Collected data entries
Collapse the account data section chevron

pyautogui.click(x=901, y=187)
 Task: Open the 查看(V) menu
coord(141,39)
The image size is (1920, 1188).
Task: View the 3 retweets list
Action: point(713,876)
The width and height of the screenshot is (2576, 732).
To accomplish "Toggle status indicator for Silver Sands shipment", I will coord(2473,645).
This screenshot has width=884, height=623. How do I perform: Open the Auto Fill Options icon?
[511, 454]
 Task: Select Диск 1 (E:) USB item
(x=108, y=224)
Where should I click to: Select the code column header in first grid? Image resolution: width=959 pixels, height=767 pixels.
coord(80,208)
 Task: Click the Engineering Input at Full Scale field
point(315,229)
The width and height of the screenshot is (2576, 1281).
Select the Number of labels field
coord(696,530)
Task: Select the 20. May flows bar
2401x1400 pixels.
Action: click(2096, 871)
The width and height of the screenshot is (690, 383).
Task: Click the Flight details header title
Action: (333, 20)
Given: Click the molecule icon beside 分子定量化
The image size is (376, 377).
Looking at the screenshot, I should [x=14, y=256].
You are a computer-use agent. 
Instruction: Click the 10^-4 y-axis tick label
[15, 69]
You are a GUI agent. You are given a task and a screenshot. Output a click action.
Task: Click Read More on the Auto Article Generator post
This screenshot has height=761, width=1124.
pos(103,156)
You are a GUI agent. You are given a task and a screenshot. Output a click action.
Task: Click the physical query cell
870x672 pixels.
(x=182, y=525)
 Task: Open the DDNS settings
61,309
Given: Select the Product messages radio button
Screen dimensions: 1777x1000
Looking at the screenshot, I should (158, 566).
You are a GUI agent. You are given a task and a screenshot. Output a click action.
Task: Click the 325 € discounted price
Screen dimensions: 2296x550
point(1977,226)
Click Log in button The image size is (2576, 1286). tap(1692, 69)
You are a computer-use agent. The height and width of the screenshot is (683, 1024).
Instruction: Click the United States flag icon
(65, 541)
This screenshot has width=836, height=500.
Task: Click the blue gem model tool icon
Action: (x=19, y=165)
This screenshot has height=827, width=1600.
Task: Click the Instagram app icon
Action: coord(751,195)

_Task instructions_. Using the entries above, give the number of lines that include "button", with no added words.

_Result of this exercise_. 2